Лет семь или восемь назад Алексей Алексеевич случайно раздобыл занятную безделушку: на вид — самый настоящий грецкий орех, а надавишь на едва заметную кнопку, „орех” раскрывается, одна половина — часы, другая — медальон. Безделушка была куплена для Саши, но он настоял: „орех” был подарен Евгении Сергеевне. Это был подарок их двоих, отца и сына. В медальон вставлена фотография Саши. Евгения Сергеевна носила „орех” на шейной цепочке, носила и после ухода Алексея Алексеевича, ведь он был больше подарком сына, чем мужа. В прошлом месяце, незадолго до отъезда в Анапу, Саша увидел на мамином туалетном столике ту свою фотографию, что была в медальоне. Тогда и призналась Евгения Сергеевна: Алексей Алексеевич звонил ей, требуя вернуть „орех”, а так как его будет носить Озерцова, то просил вынуть фотографию Саши из медальона. Требование она выполнила.
— Если умолчать об „орехе”, это повредит Саше? — спросила Евгения Сергеевна.
— Несомненно.
Реакция была неожиданной. Евгения Сергеевна, не проронившая ни разу и слезинки, разрыдалась. Когда сумела взять себя в руки, сказала то, чего защитник никак не ожидал:
— Алексей Алексеевич никогда „ореха” не требовал, я его и не отсылала, припрятала. Всю эту историю я выдумала.

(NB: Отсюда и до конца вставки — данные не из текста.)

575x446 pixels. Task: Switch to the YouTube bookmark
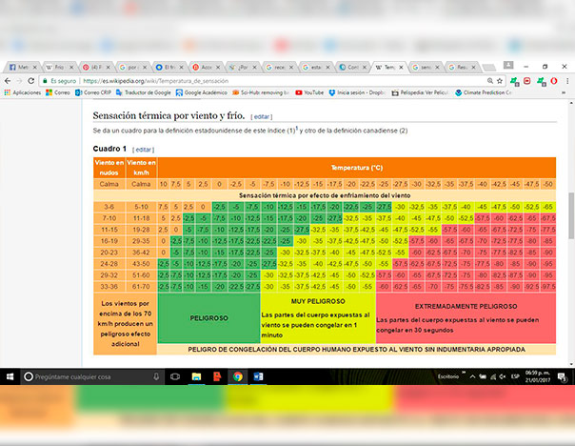pos(309,93)
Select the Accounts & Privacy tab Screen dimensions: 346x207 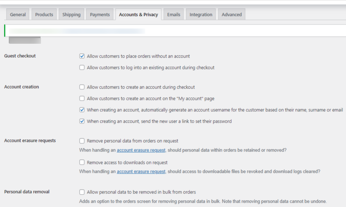click(x=138, y=15)
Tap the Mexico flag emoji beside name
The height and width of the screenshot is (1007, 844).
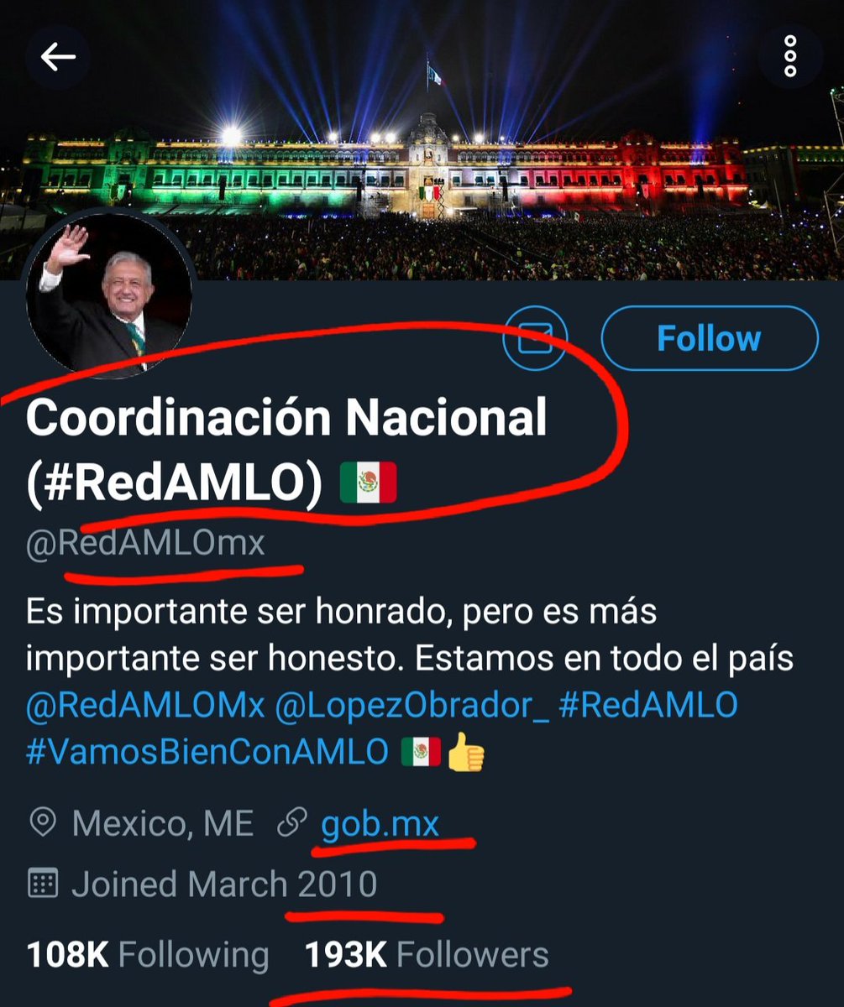pyautogui.click(x=368, y=484)
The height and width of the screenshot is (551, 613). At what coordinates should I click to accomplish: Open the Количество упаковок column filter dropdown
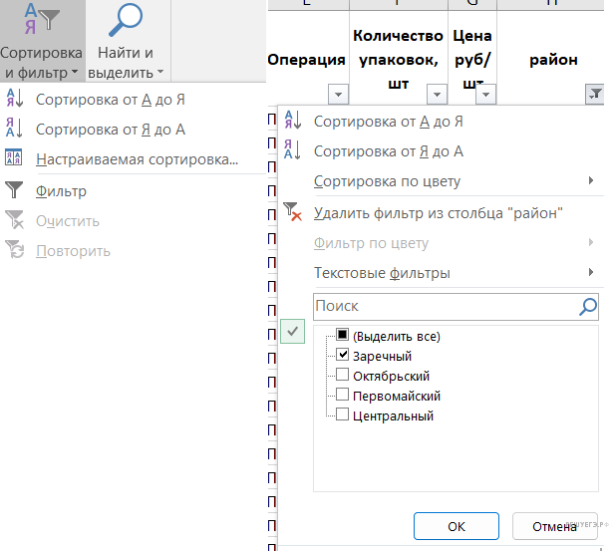tap(436, 95)
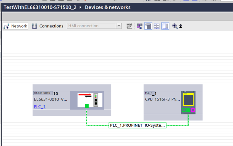Click the PLC_1 name field on the CPU
This screenshot has width=233, height=146.
point(150,93)
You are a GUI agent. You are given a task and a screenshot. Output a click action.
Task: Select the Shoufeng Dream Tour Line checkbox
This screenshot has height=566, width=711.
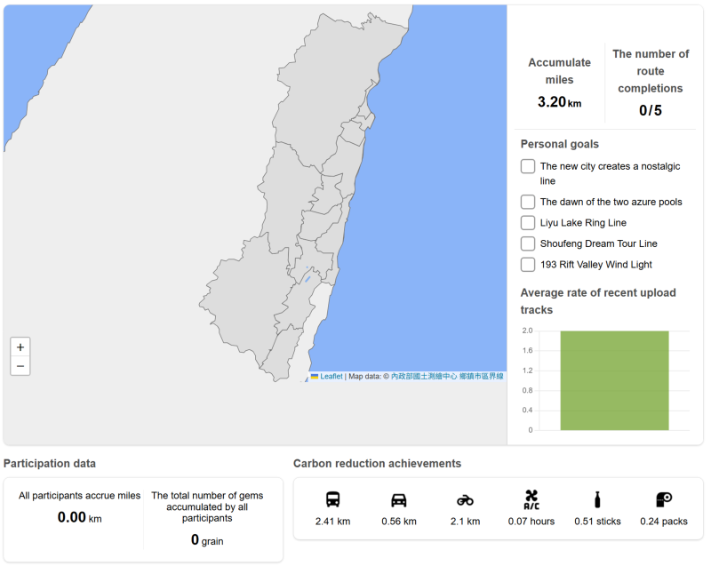coord(528,243)
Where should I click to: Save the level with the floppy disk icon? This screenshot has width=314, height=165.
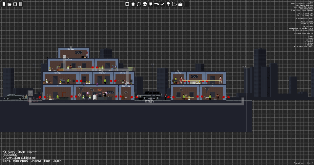(15, 4)
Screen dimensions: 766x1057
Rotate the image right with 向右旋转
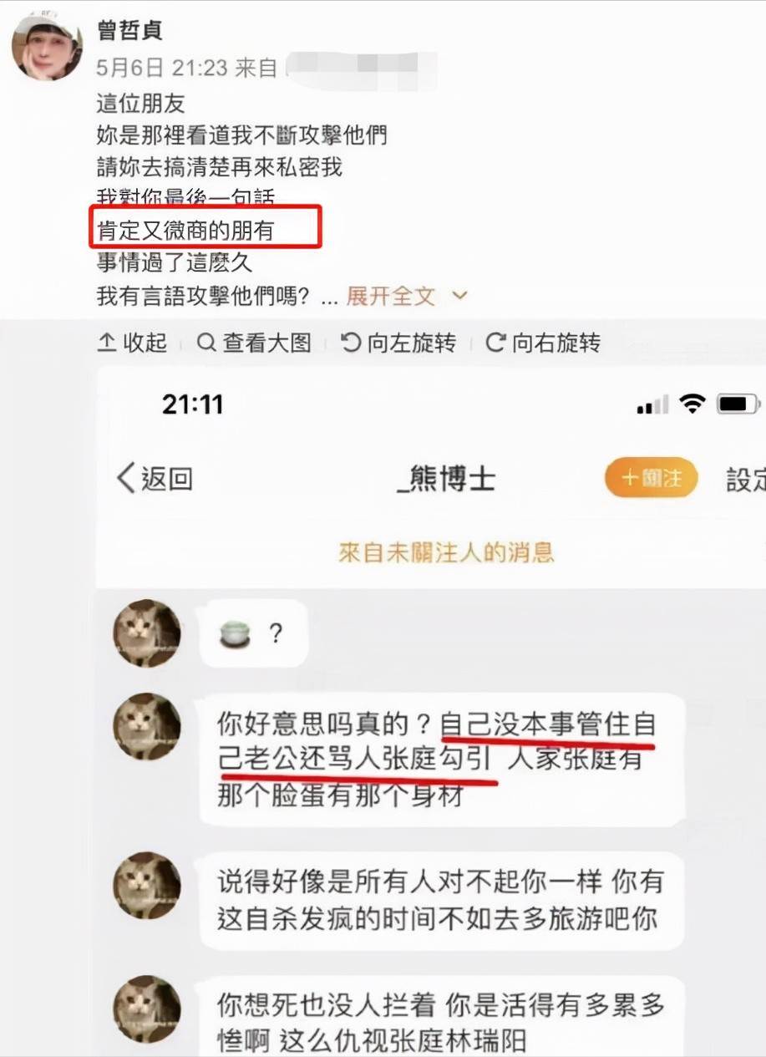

Что мне теперь делать?
Это была не единственная „обида”, нанесенная Алексеем Алексеевичем, а заодно и Озерцовой, „обида”, которую выдумала Евгения Сергеевна. Все три года подмечала она: затаилась, сжалась, но не ушла из сердца Саши любовь к отцу, нет-нет, а полыхнет в нем надежда: может быть, мама ошиблась, папа вернется, и все пойдет как раньше. Все три года грызла Евгению Сергеевну тревога, не станут ли искать и не найдут ли сын и отец дорогу друг к другу? Вот почему с первых месяцев распада семьи она принялась выдумывать „обиды”, чтобы каждая из них стала завалом на этой дороге, чтобы сделали они ее непроходимой. Ушел Алексей Алексеевич в октябре, а 29 ноября — день рождения Саши. Сколько ни просил Алексей Алексеевич, Евгения Сергеевна запретила ему поздравлять сына. А потом сумела внушить Саше, что новая семья до того заполонила чувства отца, что даже в день рождения сына не удосужился вспомнить о нем. „Чего проще, — негодовала она, — послать телеграмму, но и того не сделал”. Так все три года Евгения Сергеевна „подбрасывала дрова в костер”, разжигая обиду и боль, выдумывая одну „вину” за другой.

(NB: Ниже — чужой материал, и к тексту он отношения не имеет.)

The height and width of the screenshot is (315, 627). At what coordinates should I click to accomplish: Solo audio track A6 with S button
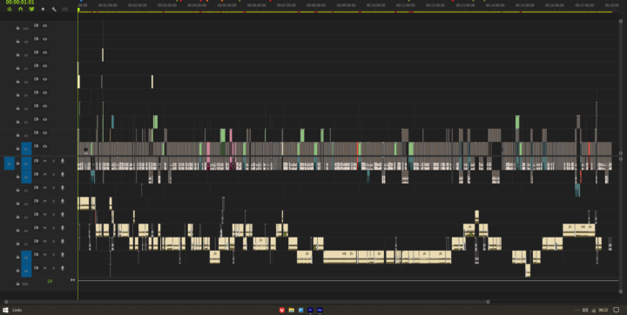(54, 228)
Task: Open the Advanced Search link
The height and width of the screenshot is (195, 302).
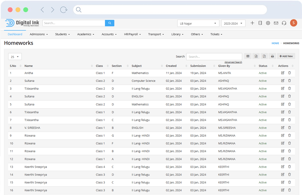Action: click(233, 62)
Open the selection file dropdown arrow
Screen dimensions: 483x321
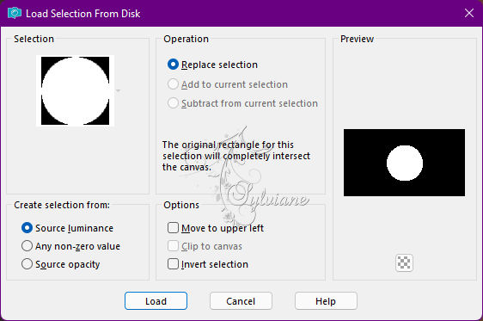(x=118, y=90)
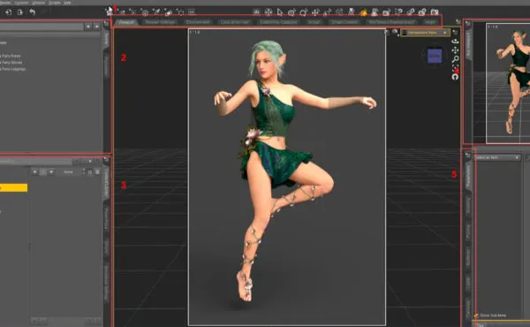Click the yellow highlighted item in left panel

(13, 187)
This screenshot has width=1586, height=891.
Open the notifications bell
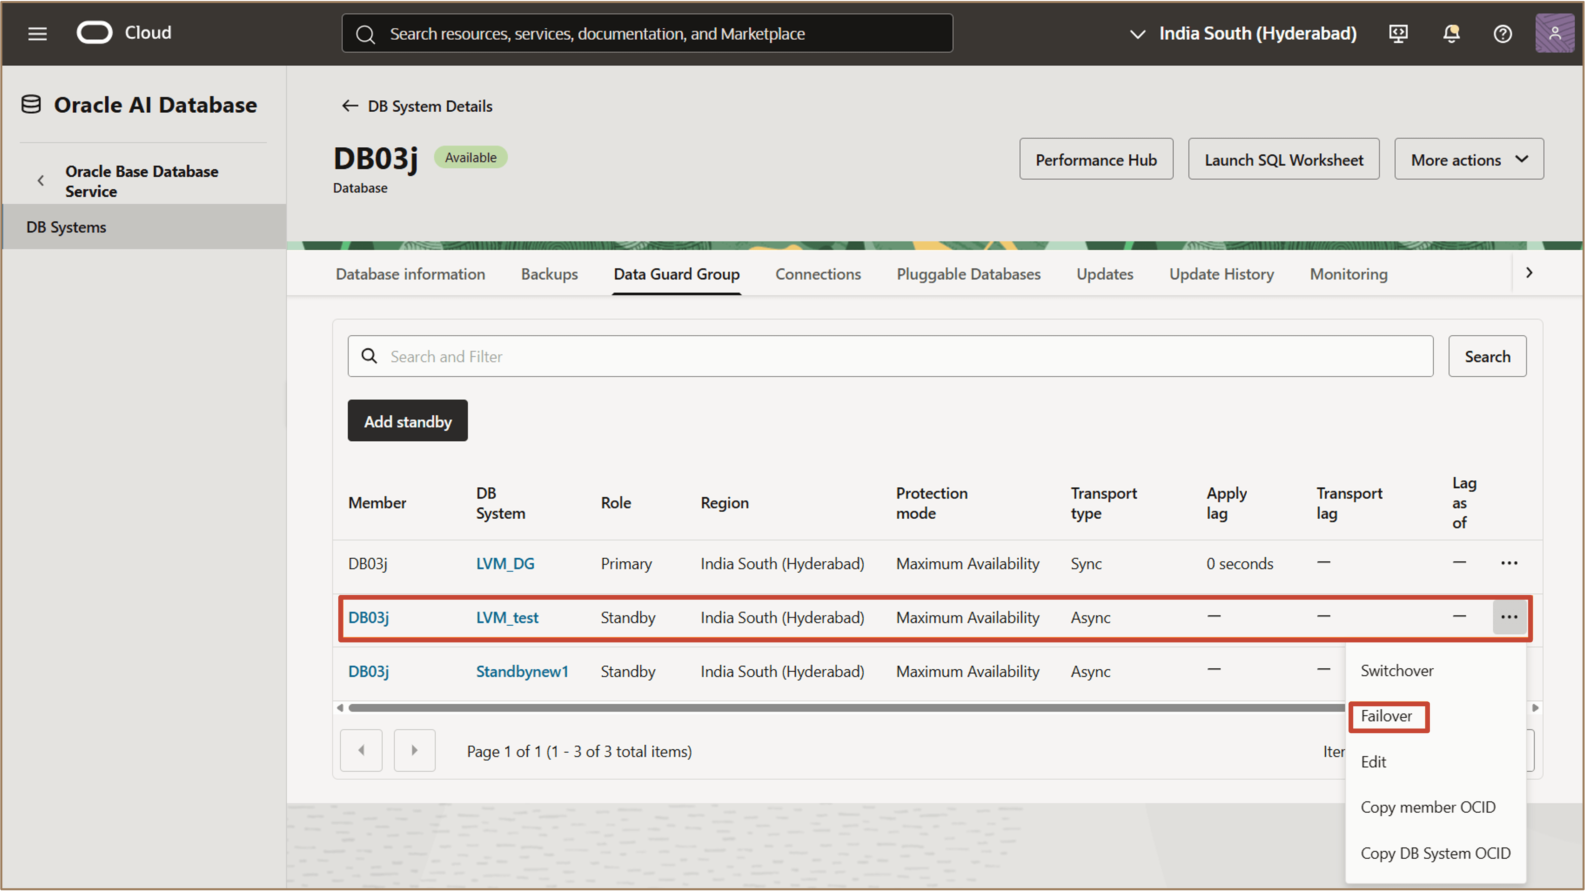pyautogui.click(x=1451, y=33)
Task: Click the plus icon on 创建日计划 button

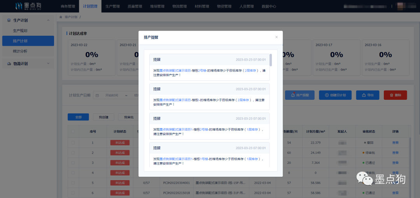Action: [326, 95]
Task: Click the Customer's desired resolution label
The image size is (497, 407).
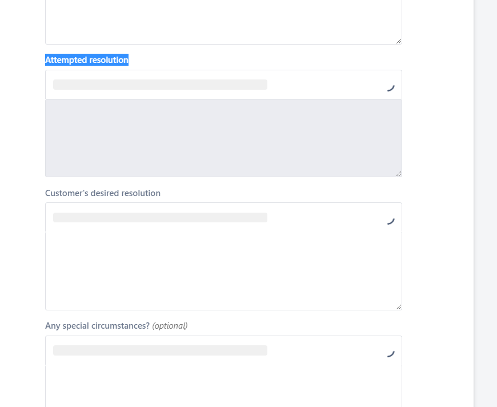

Евгения Сергеевна рыдала и больше ничего не утаивала от защитника Саши, но не потому, что наконец поняла: каждая „вина” отца — рубец на сердце Саши, а когда их много, сердце ссыхается и опасно ожесточается. Она рыдала, страшась того, что ее ждет. Рассказать суду об „обидах”, в которые поверил Саша, необходимо, другой возможности смягчить виновность Саши нет, суд должен знать, что „орех” был последней каплей. Но если об этом скажешь, Алексей Алексеевич легко опровергнет выдумку и Саша поймет: мать ему лгала — и не простит. Она останется одна.